Having been mayor of Indianapolis and deputy mayor of New York, I considered whether, although the scale differed, there were common themes in terms of success. Indy's dramatic turnaround combined strategy and tactics: The city had strategically invested in a range of assets that included an urban shopping mall, a downtown canal, a riverfront park, streetscapes and major new job-creation initiatives leveraged by "eds and meds" — the proximate Indiana University-Purdue University campus and growth in the health sector. The initiative was fueled by a combination of tax-increment financing and direct infrastructure investment.
Recent developments in New York City, through its Economic Development Corporation (EDC), show how these themes can come together in truly extraordinary ways. EDC's president, Seth Pinsky, recently described to me the elements of his agency's successful approach — one that utilizes some common elements with Indianapolis' approach and serves as an example for other cities struggling to bring their downtowns back.
First, Pinsky underscored the procedural changes EDC undertook as the agency moved from a structure of top-down decision-making to one that welcomes bottom-up feedback from business, community and academic leaders. The ideas bubbling up serve as the grist for analysis of challenges and the proper alignment of incentives and definition of deliverables.
EDC also altered its substantive approach to begin looking at its role as not just a real-estate developer but also as an agency that drives vision by establishing a longer-term strategy to create jobs while enhancing quality of life. One can see these approaches in two recent areas.
One of those was what EDC called its game-changers exercise, designed to identify initiatives that the city needed to implement over the long term to remain globally competitive.
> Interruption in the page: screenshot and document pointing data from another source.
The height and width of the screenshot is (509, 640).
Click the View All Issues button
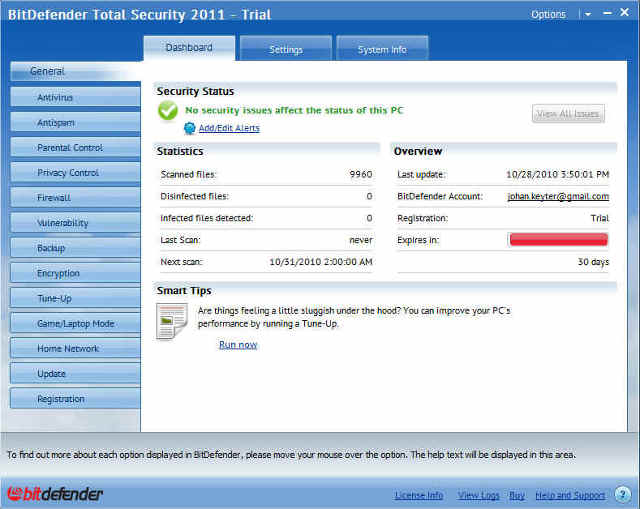click(568, 114)
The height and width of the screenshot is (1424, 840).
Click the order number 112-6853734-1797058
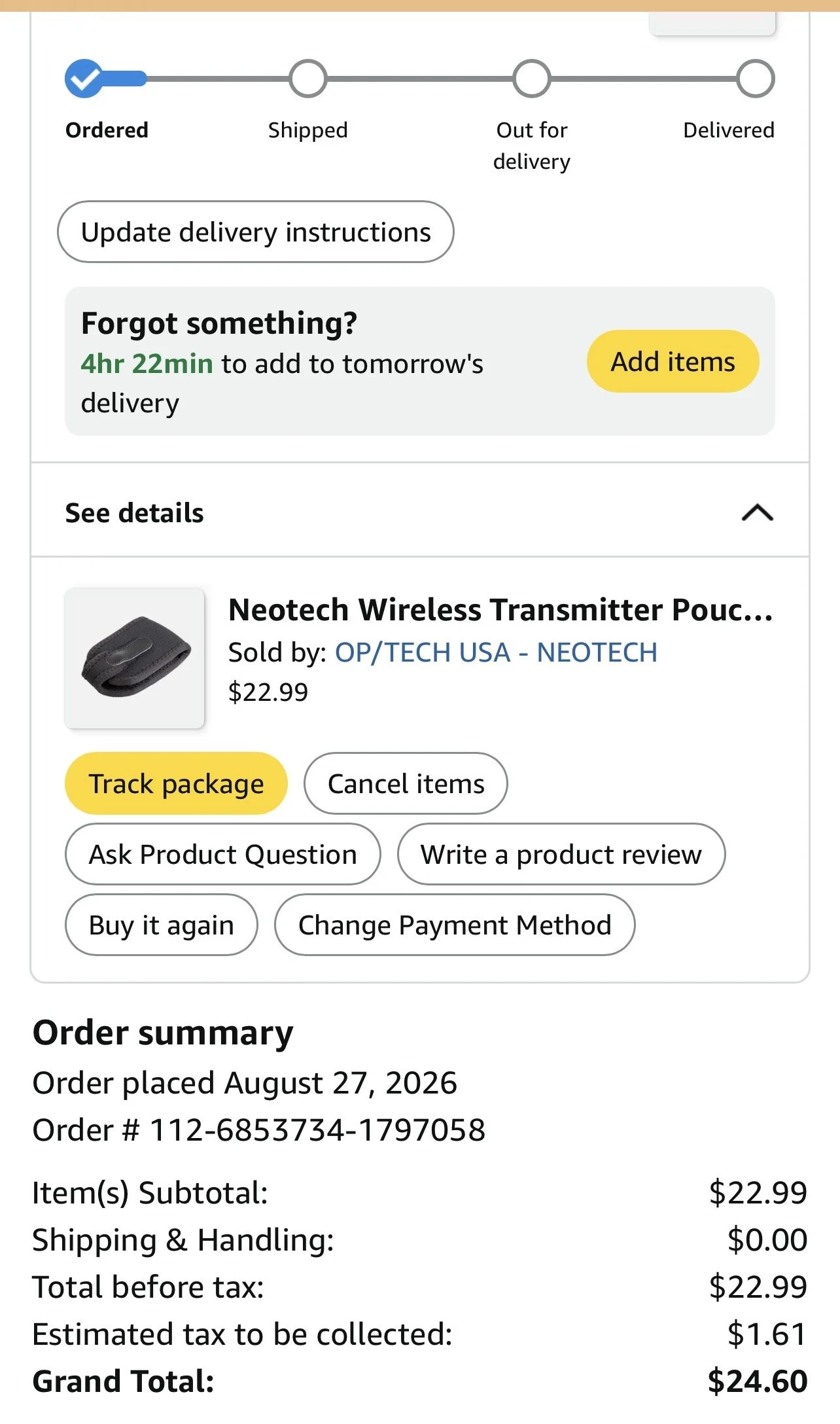(x=318, y=1130)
All big ideas were welcome in response to the following questions:
• How can the city best retain and attract the talented people who make it thrive?
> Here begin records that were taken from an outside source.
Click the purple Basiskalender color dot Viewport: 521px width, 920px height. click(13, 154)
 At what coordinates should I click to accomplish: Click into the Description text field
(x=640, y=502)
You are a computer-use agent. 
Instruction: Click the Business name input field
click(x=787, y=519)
• What are the key aspects of physical infrastructure that are holding back growth?
• How can the city do things differently to get more out of its limited resources?
• How can it employ existing community resources to create good jobs for New Yorkers?
The inclusive process produced many actionable ideas, the most visible of which resulted in a partnership between Cornell University and the Technion-Israel Institute of Technology to build a two-million-square-foot applied-science and engineering campus on Roosevelt Island — an effort to stimulate the city's tech sector while creating knowledge jobs. This big-idea, economic-development approach reminds us that cities need not only to build on existing competitive strengths but also work to attract anchor institutions that produce jobs beyond those they provide directly.
Another recent New York City project illustrates EDC's quality-of-life approach to economic development. Cities create value with public investment in infrastructure. Indianapolis' canal produced almost $1 billion in private investment, and Chicago's Millennium Park drew even more. In New York, the effort to turn a deserted elevated rail line into a park, the High Line, has produced approximately $2 billion in private investment in the surrounding area. In addition, the park has raised property values for adjoining property owners and created new development potential, thereby increasing both property tax revenues and quality of life.
Both of these cities also illustrate that a quasi-governmental entity separate from city government allows for quicker responses and provides a place from which experienced, transaction-oriented experts can work. Since 2008, Develop Indy — Indianapolis' economic development corporation — has been dedicated to attracting new businesses, preserving and growing existing businesses, and acting as a catalyst for both job growth and capital investment.
Public dollars will remain scarce, and should be invested only when the return substantially exceeds the investment. The experiences of New York and Indianapolis show that large visions coupled with catalytic investments can produce not only tens of thousands of new jobs but also tax revenues far in excess to those foregone.